▼

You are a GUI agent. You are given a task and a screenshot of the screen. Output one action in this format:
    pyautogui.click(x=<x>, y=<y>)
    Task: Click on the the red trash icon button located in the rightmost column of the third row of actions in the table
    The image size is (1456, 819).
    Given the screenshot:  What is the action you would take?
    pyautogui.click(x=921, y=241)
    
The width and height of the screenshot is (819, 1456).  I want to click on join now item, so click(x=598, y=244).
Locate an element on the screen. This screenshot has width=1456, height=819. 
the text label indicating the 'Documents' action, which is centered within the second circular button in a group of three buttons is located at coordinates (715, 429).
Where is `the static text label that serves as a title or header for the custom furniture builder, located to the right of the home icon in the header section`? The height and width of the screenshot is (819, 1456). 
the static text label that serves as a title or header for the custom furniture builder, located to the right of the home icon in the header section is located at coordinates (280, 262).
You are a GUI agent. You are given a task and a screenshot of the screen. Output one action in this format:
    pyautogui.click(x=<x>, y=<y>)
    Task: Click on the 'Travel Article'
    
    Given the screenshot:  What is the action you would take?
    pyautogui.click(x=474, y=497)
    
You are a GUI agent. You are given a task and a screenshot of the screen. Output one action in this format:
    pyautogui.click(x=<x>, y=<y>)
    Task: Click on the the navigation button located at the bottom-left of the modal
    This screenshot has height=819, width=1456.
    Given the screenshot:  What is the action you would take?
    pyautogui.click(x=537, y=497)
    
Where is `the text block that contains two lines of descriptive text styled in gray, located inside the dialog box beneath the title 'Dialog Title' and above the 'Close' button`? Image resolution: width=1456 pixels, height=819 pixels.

▲

Reproduce, without any change, the lines of the listing above from the line with "Locate an element" to the line with "the text label", including both of those lines.

**Task solution**
Locate an element on the screen. This screenshot has width=1456, height=819. 
the text label indicating the 'Documents' action, which is centered within the second circular button in a group of three buttons is located at coordinates (715, 429).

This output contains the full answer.